* _Task prompt_:
Each entry must be restated word for word, with nothing omitted.

++++++

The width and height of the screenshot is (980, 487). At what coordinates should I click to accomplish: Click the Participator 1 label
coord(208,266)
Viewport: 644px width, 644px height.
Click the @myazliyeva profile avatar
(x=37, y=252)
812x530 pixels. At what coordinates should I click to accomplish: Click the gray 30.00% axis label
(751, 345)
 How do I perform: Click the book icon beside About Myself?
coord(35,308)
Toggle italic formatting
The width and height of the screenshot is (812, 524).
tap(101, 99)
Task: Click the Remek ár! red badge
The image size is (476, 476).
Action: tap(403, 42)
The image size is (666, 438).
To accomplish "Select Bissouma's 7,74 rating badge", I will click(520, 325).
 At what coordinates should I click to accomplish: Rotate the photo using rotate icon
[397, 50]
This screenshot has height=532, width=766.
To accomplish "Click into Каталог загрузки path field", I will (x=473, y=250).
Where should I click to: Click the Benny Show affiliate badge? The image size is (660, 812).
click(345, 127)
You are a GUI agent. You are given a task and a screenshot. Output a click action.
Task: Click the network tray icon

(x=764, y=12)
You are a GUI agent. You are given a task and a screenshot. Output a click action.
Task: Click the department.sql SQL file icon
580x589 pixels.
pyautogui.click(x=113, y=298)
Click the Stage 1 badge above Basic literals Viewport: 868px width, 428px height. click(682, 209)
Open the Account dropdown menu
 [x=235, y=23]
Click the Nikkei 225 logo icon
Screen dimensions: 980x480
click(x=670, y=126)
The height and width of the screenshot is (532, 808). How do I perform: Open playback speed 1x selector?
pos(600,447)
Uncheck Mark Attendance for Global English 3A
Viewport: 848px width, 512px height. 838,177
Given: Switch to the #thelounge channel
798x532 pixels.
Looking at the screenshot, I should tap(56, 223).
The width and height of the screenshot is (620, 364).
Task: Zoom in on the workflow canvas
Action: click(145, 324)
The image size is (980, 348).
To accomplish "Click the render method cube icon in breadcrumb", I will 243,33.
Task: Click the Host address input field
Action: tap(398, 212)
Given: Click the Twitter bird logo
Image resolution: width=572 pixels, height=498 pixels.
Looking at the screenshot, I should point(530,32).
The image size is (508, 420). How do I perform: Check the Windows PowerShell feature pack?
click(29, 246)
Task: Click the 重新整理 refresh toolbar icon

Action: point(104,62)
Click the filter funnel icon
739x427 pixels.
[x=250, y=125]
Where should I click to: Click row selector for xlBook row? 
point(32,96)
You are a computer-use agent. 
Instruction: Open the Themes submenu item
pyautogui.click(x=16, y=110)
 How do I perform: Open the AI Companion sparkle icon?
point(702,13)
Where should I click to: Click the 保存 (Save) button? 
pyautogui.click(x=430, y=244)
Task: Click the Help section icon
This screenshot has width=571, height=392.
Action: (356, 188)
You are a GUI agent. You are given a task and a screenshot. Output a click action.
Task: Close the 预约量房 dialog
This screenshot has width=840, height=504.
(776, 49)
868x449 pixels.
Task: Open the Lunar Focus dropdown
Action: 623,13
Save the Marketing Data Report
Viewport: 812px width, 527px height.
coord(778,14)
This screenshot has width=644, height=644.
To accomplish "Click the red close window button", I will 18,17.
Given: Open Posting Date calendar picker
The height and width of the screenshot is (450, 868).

++++++

* _Answer to the exercise_:
The width and height of the screenshot is (980, 487). At what coordinates should I click to accomplish: Click the Participator 1 label
coord(208,266)
Viewport: 644px width, 644px height.
Click the @myazliyeva profile avatar
(x=37, y=252)
812x530 pixels. At what coordinates should I click to accomplish: Click the gray 30.00% axis label
(751, 345)
 How do I perform: Click the book icon beside About Myself?
coord(35,308)
Toggle italic formatting
The width and height of the screenshot is (812, 524).
tap(101, 99)
Task: Click the Remek ár! red badge
The image size is (476, 476).
Action: tap(403, 42)
The image size is (666, 438).
To accomplish "Select Bissouma's 7,74 rating badge", I will click(520, 325).
 At what coordinates should I click to accomplish: Rotate the photo using rotate icon
[397, 50]
This screenshot has height=532, width=766.
To accomplish "Click into Каталог загрузки path field", I will (x=473, y=250).
Where should I click to: Click the Benny Show affiliate badge? The image size is (660, 812).
click(345, 127)
You are a GUI agent. You are given a task and a screenshot. Output a click action.
Task: Click the network tray icon

(x=764, y=12)
You are a GUI agent. You are given a task and a screenshot. Output a click action.
Task: Click the department.sql SQL file icon
580x589 pixels.
pyautogui.click(x=113, y=298)
Click the Stage 1 badge above Basic literals Viewport: 868px width, 428px height. click(682, 209)
Open the Account dropdown menu
 [x=235, y=23]
Click the Nikkei 225 logo icon
Screen dimensions: 980x480
click(x=670, y=126)
The height and width of the screenshot is (532, 808). How do I perform: Open playback speed 1x selector?
pos(600,447)
Uncheck Mark Attendance for Global English 3A
Viewport: 848px width, 512px height. 838,177
Given: Switch to the #thelounge channel
798x532 pixels.
Looking at the screenshot, I should tap(56, 223).
The width and height of the screenshot is (620, 364).
Task: Zoom in on the workflow canvas
Action: click(145, 324)
The image size is (980, 348).
To accomplish "Click the render method cube icon in breadcrumb", I will 243,33.
Task: Click the Host address input field
Action: tap(398, 212)
Given: Click the Twitter bird logo
Image resolution: width=572 pixels, height=498 pixels.
Looking at the screenshot, I should point(530,32).
The image size is (508, 420). How do I perform: Check the Windows PowerShell feature pack?
click(29, 246)
Task: Click the 重新整理 refresh toolbar icon

Action: point(104,62)
Click the filter funnel icon
739x427 pixels.
[x=250, y=125]
Where should I click to: Click row selector for xlBook row? 
point(32,96)
You are a computer-use agent. 
Instruction: Open the Themes submenu item
pyautogui.click(x=16, y=110)
 How do I perform: Open the AI Companion sparkle icon?
point(702,13)
Where should I click to: Click the 保存 (Save) button? 
pyautogui.click(x=430, y=244)
Task: Click the Help section icon
This screenshot has width=571, height=392.
Action: (356, 188)
You are a GUI agent. You are given a task and a screenshot. Output a click action.
Task: Close the 预约量房 dialog
This screenshot has width=840, height=504.
(776, 49)
868x449 pixels.
Task: Open the Lunar Focus dropdown
Action: 623,13
Save the Marketing Data Report
Viewport: 812px width, 527px height.
coord(778,14)
This screenshot has width=644, height=644.
To accomplish "Click the red close window button", I will 18,17.
Given: Open Posting Date calendar picker
The height and width of the screenshot is (450, 868).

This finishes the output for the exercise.